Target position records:
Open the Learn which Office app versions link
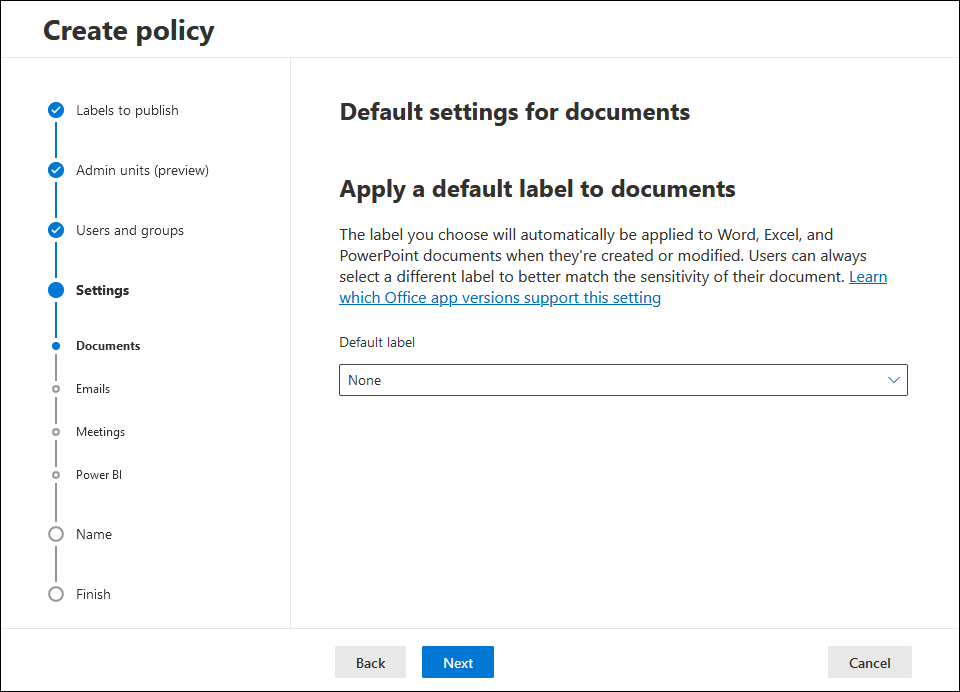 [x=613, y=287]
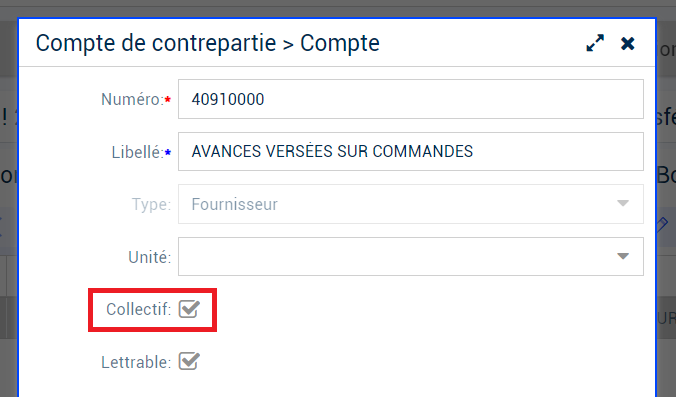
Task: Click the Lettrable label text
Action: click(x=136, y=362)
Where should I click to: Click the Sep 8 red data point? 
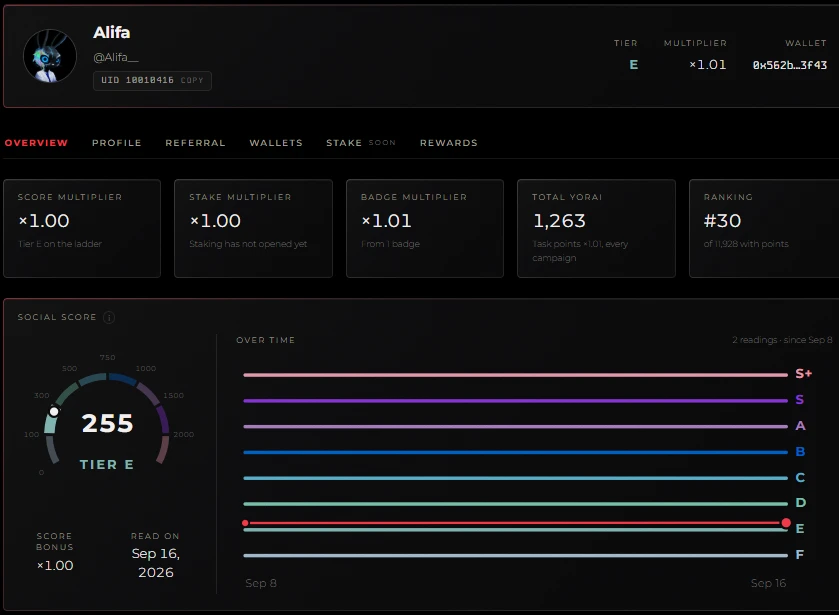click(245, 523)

SHORT EXERCISE:
Quote every line of the material above word for word, and leave the pictures out.

EXERCISE OUTPUT:
Open the Learn which Office app versions link
 [x=613, y=287]
Task: Click the Lettrable label text
Action: click(x=136, y=362)
Where should I click to: Click the Sep 8 red data point? 
click(245, 523)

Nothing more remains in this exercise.